Using Independent Research Projects in Instruction

Instructor: Jennifer Carnevale

Jennifer has a dual master's in English literature/teaching and is currently a high school English teacher. She teaches college classes on the side.

Where is the line between hand-holding and letting students work independently? How do we know if and when they are ready? In this lesson we will discuss the teacher's role in independent research projects and the strategies that preface independent learning.

Crawling Before Walking

Babies don't simply get up and start walking. There is a process of learning body control, stability, and of course, crawling before one can ever walk. This process is reinforced by the parents who ensure the environment is safe and provide necessary supports to learn to crawl, then stand, and then walk.

The parents provide the structure, but it's ultimately the child who has to do the work. Why am I talking about babies? Because the same happens in the classroom. No, the teacher is not teaching a child to walk when working on a research project, but the same wisdom applies: She gives students the tools they need to produce high level independent research without doing the work for them.

Let's take a look at the tools and strategies teachers can use to ensure each student is able to research successfully.

Resources and Skill Sets

Before students can figuratively walk, we have to show them how. If a student doesn't know how to access information in the library or on the internet, along with proper citation practices, we are setting this student up to fail. Depending on the age and grade level, teachers should adjust their instruction based on a student's prior knowledge.

How to Research

Take the time to provide the necessary resources, including a trip to the school or town library. The internet seems to be the universal research tool of the younger generation, and with that plethora of knowledge comes misinformation. How do we get students to look for correct information, and are they reading enough to find it?

We need to set our kids up for success by modeling best practices. This can be done a few ways. You can model how to answer a research question by using a projector and the internet. Make up a question, such as, How fast do cheetahs run? Next, ask the students what you should do first. Make them walk you through the process, which creates teachable moments along the way, such as identifying trusted domain names, looking for updated websites, and assessing the credibility of an author.

You can also do the opposite. Give the students a question, and in groups, have them blindly look for the answer. After they have completed the assignment, use the following time to debrief and teach the same techniques listed above.

How to Cite

Knowing which information to use is an important part of the research process, but relaying that information using proper citation to avoid plagiarism is also a challenge when it comes to your typical teenager.

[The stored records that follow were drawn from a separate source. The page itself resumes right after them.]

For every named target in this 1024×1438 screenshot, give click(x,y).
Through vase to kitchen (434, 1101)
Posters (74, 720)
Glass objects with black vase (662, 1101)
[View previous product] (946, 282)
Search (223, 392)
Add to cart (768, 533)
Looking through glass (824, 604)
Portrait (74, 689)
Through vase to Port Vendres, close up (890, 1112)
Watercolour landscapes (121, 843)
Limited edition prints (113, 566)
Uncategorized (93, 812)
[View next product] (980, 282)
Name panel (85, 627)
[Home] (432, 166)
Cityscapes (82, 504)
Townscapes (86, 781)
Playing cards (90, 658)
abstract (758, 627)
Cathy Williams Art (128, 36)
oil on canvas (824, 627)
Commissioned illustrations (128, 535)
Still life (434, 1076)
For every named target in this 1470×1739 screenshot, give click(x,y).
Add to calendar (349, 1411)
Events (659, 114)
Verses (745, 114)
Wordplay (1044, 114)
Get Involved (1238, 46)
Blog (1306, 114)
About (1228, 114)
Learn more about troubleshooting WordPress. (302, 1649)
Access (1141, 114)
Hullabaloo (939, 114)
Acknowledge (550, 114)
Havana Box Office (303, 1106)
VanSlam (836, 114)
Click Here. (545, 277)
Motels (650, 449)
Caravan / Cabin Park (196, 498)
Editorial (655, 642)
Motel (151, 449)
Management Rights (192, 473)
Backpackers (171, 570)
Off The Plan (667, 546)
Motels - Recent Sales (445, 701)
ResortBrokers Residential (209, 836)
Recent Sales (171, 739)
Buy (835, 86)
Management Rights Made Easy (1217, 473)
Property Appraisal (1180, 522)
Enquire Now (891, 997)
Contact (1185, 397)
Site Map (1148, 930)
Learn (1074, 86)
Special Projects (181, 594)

While working through the example questions mentioned above, take the time to show your students the difference between paraphrasing, summarizing, and quoting a text, along with how to internally cite that information correctly.

The same goes for the bibliography and works cited page. Give students a handout or a web resource, such as the Purdue Online Writing Lab (OWL), that explains the process of writing a full citation, then give them time to practice in groups with books in the classroom or printed resources.

The goal is to build a foundation of skill before they enter the world of independent research. Will they cite perfectly and always find the best information? No, but that's what the teacher is there for. Teachers fill in the gaps of missing skill sets and work through teachable moments while students research.

Outlines and Graphic Organizers

We have shown the student how to stand and have given them a safe environment, but now it's time for them to walk. After working through the skill-based resources that will help them gather their information, it's time to show them how to organize their work.

First comes the objective--what are your students researching, and what do you want them to get out of this project? Is the topic open-ended? If so, organizational guidelines are key. Start by helping students understand how to create valuable research questions and how to document their findings. Explicit handouts are important with this type of approach.